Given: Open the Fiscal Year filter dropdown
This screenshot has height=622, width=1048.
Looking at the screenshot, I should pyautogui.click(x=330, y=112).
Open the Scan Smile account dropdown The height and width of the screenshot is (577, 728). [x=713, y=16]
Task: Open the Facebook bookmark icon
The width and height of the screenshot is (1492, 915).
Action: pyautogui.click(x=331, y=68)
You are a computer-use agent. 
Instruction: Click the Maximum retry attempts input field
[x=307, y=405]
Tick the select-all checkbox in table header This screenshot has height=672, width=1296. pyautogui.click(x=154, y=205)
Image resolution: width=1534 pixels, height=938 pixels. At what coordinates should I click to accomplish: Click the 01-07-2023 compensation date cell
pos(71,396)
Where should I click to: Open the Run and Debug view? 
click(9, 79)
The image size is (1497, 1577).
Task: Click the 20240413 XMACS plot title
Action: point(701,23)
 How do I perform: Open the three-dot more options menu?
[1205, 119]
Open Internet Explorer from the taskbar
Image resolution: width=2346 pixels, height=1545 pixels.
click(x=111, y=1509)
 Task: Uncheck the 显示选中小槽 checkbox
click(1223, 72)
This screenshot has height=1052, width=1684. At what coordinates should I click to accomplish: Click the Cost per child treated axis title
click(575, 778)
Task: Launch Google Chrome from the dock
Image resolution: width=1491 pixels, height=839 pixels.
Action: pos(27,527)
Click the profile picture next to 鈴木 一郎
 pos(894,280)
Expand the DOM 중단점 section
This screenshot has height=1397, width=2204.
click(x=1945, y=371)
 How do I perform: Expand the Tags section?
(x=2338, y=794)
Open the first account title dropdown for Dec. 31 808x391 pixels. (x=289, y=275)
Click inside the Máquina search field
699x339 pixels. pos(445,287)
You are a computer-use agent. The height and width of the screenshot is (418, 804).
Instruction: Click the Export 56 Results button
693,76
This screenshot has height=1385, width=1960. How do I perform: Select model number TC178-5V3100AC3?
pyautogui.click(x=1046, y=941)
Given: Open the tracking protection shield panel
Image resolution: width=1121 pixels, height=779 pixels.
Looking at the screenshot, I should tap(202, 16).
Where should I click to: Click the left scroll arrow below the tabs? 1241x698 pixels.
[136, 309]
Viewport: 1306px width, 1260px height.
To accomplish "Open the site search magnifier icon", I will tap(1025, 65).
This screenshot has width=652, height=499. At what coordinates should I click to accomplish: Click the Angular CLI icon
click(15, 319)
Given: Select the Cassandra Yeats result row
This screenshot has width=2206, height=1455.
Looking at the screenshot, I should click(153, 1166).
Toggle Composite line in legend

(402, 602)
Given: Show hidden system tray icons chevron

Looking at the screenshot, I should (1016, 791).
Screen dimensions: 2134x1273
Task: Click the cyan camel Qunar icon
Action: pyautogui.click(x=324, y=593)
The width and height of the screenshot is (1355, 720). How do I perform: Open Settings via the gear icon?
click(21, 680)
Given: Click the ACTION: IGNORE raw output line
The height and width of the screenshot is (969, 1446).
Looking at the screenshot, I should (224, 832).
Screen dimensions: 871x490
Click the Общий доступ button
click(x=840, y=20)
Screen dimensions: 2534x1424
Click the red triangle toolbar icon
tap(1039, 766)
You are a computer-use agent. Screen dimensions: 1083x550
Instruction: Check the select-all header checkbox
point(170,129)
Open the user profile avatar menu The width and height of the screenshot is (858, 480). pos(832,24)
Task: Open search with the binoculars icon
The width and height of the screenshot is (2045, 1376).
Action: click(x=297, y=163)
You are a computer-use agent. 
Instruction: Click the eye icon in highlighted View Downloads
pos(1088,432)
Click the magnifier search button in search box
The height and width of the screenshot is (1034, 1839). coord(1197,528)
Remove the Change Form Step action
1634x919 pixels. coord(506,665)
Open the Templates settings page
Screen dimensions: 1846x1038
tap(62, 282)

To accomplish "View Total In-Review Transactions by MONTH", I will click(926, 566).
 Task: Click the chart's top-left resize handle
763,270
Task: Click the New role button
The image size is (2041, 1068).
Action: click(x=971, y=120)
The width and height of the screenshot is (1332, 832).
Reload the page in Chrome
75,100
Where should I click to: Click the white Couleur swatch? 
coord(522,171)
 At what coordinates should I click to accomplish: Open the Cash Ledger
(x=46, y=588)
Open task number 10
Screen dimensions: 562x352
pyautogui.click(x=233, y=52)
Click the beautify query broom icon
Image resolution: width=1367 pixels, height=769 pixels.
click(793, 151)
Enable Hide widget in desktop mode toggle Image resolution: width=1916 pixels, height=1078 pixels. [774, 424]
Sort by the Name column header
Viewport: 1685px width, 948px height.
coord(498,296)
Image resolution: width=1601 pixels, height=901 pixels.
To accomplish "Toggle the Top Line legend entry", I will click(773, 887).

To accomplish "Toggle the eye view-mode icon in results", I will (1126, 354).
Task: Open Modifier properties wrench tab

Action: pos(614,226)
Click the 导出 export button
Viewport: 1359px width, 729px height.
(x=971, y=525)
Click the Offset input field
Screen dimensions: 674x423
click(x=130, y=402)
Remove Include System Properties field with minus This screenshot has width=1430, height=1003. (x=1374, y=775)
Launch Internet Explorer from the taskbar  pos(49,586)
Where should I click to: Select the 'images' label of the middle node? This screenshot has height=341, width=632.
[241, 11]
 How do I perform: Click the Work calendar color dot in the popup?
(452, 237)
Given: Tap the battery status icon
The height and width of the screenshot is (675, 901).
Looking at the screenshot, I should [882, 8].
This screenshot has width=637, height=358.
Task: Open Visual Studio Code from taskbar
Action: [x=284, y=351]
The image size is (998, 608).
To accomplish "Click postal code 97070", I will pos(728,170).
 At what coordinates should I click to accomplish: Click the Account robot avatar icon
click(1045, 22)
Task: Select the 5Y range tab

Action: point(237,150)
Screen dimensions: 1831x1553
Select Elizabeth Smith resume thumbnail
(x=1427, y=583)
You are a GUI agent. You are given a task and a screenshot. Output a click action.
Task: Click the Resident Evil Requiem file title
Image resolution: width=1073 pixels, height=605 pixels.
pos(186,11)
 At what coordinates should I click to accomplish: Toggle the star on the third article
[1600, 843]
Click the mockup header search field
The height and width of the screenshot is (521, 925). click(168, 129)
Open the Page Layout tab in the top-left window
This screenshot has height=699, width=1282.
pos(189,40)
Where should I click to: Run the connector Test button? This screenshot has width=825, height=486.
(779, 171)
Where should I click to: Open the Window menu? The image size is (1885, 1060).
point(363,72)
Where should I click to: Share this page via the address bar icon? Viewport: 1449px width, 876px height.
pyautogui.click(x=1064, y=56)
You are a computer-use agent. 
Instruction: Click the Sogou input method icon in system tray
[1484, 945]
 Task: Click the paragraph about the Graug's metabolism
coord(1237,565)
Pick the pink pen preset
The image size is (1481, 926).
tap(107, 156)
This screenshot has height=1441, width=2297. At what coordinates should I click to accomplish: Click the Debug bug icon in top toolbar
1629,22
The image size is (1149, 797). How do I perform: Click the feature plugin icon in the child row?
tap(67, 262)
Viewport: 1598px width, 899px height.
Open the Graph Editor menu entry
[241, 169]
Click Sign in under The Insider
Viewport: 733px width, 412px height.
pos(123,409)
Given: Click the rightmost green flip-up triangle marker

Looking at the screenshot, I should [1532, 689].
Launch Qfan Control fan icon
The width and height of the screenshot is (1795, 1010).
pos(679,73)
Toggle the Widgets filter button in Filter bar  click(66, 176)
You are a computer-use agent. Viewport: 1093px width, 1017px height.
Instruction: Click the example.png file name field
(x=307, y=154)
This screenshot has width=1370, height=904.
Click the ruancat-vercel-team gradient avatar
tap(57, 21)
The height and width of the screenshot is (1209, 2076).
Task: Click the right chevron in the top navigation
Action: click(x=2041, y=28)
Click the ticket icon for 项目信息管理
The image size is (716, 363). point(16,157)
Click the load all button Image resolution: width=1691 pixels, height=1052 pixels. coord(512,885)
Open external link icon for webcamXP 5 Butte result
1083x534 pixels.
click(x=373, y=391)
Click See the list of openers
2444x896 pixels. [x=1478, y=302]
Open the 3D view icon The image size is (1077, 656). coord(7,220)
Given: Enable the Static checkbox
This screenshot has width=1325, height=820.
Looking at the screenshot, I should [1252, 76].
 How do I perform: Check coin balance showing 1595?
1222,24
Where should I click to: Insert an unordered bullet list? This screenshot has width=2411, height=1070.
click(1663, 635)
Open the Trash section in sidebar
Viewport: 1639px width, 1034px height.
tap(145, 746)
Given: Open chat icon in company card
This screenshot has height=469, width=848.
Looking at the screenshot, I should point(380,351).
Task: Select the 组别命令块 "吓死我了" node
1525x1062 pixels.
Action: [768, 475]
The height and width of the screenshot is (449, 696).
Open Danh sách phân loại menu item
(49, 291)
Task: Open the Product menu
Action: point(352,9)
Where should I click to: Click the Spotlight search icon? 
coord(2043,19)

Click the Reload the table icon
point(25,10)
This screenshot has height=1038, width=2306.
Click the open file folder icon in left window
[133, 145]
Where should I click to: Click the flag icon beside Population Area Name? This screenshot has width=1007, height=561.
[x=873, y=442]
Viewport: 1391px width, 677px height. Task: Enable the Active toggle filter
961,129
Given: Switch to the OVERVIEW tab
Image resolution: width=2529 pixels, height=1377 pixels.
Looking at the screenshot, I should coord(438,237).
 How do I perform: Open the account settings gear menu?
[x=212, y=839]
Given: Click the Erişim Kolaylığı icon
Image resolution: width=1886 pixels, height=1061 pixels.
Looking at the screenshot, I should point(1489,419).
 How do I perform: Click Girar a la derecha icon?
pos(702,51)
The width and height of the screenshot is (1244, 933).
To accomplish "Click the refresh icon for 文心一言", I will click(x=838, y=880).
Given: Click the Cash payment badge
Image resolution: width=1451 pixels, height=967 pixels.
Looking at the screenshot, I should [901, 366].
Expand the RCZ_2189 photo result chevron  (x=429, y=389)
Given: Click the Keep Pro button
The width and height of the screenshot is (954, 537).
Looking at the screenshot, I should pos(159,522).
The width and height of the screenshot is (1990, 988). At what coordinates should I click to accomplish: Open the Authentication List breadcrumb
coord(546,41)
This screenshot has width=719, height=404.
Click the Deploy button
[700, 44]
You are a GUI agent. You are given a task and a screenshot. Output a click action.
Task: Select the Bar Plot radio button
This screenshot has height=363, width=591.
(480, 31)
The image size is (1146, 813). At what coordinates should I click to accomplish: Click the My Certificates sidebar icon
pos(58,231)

* * * * *

## Work item
Begin at the line above that has "Task: Open Modifier properties wrench tab" and stop after the line that has "Launch Internet Explorer", copying each line exactly and adding nothing else.

## Answer below
Task: Open Modifier properties wrench tab

Action: pos(614,226)
Click the 导出 export button
Viewport: 1359px width, 729px height.
(x=971, y=525)
Click the Offset input field
Screen dimensions: 674x423
click(x=130, y=402)
Remove Include System Properties field with minus This screenshot has width=1430, height=1003. (x=1374, y=775)
Launch Internet Explorer from the taskbar  pos(49,586)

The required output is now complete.